The US Chamber of Commerce recently released a white paper authored by Harvey Pitt, former Chairman of the US Securities and Exchange Commission (SEC). The white paper, “Public Company Initiatives in Response to the SEC Staff’s Guidance on Proxy Advisory Firms” (the Paper), provides public companies with suggested focus areas for dealing with proxy voting in light of the SEC Staff Bulletin released in June 2014.
On the date that the Paper was released, Pitt addressed the US Chamber of Commerce at a conference on corporate governance and the 2015 proxy season. As reported here, Pitt told the conference that “[i]t is absolutely essential to know what is on the mind of your investors” and emphasized the importance of communication with both proxy firms and institutional investors.

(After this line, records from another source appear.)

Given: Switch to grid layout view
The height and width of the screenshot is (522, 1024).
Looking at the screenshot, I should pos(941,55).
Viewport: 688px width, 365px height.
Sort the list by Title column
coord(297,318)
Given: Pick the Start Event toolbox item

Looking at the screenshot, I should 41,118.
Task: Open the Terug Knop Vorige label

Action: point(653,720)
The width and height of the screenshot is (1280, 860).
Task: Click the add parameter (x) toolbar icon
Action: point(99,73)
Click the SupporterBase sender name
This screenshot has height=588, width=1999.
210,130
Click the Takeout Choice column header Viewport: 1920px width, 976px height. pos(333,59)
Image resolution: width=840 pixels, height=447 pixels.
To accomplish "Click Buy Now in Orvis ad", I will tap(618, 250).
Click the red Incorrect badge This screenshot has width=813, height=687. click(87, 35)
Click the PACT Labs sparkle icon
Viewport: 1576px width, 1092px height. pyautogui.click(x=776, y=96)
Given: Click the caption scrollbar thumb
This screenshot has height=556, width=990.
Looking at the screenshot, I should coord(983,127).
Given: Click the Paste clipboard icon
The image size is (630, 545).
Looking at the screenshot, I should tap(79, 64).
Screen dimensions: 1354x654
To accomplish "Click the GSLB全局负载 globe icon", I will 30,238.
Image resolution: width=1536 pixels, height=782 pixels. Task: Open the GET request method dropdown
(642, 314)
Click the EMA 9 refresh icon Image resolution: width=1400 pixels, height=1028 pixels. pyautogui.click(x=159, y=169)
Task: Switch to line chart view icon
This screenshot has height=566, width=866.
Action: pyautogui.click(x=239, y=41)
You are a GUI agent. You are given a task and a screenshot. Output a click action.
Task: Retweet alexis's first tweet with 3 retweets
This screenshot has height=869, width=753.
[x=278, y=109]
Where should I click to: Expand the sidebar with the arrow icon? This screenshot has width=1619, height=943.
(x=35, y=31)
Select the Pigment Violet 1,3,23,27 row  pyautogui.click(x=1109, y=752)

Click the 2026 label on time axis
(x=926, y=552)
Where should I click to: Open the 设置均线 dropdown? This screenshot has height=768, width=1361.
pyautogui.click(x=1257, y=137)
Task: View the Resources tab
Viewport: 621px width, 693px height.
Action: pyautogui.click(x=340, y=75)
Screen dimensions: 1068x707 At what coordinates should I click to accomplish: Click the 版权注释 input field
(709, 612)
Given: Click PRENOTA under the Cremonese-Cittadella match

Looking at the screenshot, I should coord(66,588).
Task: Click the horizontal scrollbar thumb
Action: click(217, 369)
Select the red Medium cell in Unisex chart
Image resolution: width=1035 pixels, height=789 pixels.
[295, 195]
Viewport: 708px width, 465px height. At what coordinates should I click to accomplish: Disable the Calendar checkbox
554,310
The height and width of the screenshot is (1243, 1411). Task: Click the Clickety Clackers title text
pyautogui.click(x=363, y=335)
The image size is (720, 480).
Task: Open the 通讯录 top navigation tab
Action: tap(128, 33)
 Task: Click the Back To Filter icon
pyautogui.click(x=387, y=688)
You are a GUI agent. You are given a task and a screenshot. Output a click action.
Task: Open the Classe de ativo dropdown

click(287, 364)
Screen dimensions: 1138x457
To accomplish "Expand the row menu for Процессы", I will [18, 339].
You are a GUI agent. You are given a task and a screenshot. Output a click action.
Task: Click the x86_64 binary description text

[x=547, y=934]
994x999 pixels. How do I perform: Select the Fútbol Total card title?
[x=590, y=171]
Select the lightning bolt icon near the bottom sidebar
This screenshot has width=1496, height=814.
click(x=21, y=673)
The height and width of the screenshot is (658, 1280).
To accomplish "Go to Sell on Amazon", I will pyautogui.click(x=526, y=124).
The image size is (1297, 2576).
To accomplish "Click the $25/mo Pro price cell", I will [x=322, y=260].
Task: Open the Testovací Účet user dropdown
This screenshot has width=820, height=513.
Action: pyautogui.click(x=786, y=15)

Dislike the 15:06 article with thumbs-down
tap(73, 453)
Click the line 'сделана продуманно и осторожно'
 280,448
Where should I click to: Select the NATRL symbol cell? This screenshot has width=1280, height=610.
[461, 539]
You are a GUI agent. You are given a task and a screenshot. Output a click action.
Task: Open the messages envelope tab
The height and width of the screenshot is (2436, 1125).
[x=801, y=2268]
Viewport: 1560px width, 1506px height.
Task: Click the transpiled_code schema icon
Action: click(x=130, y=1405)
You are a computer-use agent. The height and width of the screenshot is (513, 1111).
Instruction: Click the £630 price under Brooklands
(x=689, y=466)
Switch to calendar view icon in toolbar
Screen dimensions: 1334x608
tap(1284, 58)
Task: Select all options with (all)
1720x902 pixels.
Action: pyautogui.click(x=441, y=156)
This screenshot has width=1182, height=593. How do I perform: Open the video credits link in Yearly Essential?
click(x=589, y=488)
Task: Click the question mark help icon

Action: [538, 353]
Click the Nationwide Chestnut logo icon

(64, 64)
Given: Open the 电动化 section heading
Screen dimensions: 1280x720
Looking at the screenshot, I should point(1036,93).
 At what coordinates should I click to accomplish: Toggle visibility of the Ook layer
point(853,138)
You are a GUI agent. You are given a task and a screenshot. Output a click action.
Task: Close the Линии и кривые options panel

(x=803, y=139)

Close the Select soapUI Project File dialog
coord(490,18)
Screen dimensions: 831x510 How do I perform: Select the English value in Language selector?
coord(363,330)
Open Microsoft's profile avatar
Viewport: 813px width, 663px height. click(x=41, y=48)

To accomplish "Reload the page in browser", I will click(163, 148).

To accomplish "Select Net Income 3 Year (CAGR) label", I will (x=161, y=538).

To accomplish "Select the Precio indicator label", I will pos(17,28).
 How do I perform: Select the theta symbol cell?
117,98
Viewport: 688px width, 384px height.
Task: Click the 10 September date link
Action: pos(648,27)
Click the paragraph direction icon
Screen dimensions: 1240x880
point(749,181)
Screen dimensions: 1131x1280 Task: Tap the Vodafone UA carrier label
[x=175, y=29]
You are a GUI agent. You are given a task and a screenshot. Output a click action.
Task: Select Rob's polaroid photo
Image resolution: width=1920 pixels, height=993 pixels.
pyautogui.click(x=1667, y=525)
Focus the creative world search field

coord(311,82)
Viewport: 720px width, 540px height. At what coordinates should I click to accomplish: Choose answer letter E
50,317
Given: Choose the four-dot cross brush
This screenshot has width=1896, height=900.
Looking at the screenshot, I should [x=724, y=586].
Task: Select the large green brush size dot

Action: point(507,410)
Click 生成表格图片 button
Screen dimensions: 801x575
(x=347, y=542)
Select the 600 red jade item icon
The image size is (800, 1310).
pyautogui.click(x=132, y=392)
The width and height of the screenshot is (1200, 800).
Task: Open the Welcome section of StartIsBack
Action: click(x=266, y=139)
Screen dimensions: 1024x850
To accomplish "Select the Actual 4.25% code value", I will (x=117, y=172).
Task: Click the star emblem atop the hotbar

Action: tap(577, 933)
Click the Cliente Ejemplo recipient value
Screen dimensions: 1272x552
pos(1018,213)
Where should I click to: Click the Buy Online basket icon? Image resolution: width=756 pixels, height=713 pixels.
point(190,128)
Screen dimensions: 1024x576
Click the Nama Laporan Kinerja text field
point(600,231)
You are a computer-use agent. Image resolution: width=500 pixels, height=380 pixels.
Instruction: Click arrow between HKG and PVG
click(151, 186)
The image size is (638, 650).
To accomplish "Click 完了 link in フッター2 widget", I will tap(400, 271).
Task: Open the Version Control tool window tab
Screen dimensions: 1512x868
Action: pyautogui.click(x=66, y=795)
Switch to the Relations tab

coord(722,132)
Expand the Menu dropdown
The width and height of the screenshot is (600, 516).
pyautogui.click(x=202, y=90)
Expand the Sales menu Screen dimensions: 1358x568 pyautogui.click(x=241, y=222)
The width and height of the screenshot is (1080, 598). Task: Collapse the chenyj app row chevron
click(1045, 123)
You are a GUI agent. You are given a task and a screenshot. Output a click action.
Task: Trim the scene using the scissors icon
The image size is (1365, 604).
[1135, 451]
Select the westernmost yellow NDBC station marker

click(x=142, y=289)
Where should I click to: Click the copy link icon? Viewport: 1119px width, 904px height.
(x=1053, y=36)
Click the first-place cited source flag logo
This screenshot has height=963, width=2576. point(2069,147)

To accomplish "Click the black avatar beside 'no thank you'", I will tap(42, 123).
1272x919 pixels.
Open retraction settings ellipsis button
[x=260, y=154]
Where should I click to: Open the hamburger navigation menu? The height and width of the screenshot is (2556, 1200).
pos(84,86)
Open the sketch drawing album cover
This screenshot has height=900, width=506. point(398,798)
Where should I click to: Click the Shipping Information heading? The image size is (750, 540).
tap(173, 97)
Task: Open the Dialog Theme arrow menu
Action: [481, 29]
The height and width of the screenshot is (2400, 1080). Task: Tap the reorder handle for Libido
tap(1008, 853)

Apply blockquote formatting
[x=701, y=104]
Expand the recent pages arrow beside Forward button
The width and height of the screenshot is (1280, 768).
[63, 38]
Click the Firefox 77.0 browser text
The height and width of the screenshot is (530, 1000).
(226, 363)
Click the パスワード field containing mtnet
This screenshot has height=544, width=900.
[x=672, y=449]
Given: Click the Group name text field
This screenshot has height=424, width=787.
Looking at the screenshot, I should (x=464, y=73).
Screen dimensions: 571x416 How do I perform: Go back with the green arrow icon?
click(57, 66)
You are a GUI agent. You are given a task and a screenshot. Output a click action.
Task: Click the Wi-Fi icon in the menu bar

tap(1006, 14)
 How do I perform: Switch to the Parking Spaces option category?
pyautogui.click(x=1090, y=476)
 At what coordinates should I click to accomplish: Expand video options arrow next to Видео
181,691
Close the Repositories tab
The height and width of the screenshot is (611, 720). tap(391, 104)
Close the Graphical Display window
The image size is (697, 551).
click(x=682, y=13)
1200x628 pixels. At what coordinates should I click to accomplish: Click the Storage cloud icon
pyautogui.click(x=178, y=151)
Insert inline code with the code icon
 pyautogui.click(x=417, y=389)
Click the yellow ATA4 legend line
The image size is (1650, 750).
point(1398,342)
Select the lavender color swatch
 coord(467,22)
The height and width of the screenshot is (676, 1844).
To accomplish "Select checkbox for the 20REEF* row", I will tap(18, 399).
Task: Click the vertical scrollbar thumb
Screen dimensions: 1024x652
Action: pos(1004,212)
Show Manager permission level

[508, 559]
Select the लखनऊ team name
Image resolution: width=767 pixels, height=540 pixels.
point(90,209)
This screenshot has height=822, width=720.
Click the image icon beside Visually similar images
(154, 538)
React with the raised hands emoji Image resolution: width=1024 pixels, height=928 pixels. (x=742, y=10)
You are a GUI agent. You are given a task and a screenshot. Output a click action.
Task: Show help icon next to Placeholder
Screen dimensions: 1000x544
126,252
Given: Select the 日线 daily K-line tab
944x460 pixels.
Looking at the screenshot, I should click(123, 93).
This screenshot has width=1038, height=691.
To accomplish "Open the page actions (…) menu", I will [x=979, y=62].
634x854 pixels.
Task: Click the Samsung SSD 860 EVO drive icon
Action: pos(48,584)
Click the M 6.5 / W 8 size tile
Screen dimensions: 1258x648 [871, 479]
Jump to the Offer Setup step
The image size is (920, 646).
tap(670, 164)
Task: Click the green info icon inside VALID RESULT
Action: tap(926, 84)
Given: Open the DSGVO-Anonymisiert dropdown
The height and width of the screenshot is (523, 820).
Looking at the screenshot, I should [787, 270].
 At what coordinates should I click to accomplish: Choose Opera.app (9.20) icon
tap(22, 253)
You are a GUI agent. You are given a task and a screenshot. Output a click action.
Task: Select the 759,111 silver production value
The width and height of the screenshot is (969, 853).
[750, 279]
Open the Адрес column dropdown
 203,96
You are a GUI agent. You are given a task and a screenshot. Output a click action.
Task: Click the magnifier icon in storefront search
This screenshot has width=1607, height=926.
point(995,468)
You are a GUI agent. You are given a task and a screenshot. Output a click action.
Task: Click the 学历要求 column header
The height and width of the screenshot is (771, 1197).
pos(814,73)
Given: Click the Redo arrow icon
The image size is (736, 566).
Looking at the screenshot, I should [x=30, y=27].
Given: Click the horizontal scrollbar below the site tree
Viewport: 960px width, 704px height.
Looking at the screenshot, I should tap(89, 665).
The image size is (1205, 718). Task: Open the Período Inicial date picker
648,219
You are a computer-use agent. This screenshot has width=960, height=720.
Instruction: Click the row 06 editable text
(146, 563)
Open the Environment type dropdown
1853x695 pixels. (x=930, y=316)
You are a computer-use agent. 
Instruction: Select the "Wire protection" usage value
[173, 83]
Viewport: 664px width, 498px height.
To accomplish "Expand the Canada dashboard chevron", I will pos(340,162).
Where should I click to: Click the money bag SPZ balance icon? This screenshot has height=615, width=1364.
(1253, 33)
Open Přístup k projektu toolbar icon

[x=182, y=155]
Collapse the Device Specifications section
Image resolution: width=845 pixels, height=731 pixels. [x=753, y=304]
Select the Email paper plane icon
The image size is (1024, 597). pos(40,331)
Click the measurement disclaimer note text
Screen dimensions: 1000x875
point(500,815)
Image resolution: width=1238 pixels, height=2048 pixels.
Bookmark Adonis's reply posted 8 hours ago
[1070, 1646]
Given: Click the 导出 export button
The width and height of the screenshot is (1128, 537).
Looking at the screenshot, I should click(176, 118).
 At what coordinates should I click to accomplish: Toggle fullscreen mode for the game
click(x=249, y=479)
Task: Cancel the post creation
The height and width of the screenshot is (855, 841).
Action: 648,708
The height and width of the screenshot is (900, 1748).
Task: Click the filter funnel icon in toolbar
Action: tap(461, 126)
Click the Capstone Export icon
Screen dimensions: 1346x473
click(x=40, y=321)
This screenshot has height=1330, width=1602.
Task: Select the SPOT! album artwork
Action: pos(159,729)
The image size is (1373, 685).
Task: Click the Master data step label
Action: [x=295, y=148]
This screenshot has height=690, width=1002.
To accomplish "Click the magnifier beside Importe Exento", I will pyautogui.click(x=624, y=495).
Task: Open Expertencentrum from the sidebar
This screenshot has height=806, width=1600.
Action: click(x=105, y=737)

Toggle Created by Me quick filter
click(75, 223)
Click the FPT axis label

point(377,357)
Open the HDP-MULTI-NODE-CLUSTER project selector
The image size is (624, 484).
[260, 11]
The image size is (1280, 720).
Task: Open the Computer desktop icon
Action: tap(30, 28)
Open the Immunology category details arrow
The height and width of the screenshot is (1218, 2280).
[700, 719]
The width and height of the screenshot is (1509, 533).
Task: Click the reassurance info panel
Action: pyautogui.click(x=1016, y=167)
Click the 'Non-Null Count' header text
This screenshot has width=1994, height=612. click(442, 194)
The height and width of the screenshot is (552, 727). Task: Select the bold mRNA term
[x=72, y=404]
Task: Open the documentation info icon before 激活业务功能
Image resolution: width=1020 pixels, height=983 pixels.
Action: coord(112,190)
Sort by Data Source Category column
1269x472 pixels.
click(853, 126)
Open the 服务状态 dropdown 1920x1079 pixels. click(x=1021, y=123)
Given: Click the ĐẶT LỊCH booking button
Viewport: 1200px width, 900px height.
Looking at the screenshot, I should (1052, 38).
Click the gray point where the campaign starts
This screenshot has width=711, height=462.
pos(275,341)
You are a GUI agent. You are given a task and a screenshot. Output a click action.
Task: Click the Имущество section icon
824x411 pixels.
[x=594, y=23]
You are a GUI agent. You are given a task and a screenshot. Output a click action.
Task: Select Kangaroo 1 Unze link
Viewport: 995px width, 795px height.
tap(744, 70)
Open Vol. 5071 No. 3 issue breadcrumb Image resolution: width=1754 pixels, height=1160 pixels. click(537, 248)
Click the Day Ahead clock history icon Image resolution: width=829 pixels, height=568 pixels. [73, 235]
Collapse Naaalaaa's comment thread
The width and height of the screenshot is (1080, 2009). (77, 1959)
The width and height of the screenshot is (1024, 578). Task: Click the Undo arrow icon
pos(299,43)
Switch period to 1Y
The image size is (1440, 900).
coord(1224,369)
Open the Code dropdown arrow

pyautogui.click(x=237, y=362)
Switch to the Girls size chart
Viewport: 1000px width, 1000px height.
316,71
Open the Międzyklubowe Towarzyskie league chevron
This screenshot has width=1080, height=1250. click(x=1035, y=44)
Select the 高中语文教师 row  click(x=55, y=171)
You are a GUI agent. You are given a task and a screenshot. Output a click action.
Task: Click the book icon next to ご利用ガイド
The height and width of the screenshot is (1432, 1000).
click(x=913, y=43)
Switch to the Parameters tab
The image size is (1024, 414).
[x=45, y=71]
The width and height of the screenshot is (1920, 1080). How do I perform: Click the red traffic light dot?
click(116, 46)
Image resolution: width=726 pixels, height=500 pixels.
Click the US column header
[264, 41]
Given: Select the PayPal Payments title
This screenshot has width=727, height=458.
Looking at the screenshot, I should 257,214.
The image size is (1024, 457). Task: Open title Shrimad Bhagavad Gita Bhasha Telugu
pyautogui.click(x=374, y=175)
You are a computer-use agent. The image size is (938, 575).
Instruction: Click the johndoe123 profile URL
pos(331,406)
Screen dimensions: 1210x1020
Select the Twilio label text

The Paper recommends three areas that public companies can focus on to enhance shareholder value throughout the proxy voting process:
1 Communication with proxy firms – public companies should maintain continuous communication with proxy advisory firms – not only before the proxy firm finalizes its recommendations, but also after – “to correct erroneous or stale information, or to address any troublesome recommendations that do not advance the best interests of the shareholders.”
2 Conflicts of interest – public companies should keep an eye out for any conflicts of interest by: (a) verifying how the proxy firm identifies, manages and responds to conflicts; and (b) aiding institutional investors in assessing the worthiness of the proxy firm’s policies and procedures on conflicts. Upon discovering any conflict, a public company should notify the proxy firm, and if necessary, the SEC.
3 Institutional investors – public companies should foster regular contact with institutional investors in order to build trust and relay concerns about proxy firms to investors in a timely manner. Regular communications may focus on apprising investors of any prospective plans or issues facing the company, understanding how the investor assesses the company’s management and performance, or “developing strategic positions vis-à-vis likely institutional investor changes to voting policies and practices.”
All in all, these suggestions show that the best approach to dealing with proxy firms is to recognize that, despite their considerable influence, they are fallible agents whose recommendations should be carefully scrutinized and not just taken at face value.
In Canada, as previously reported, the CSA released the proposed National Policy 25-201 Guidance for Proxy Advisory Firms (the Guidance) in April for comment. The deadline for comments was June 23, 2014. Although the Guidance has not yet been finalized, the Paper’s suggestions may prove to be useful for Canadian public companies.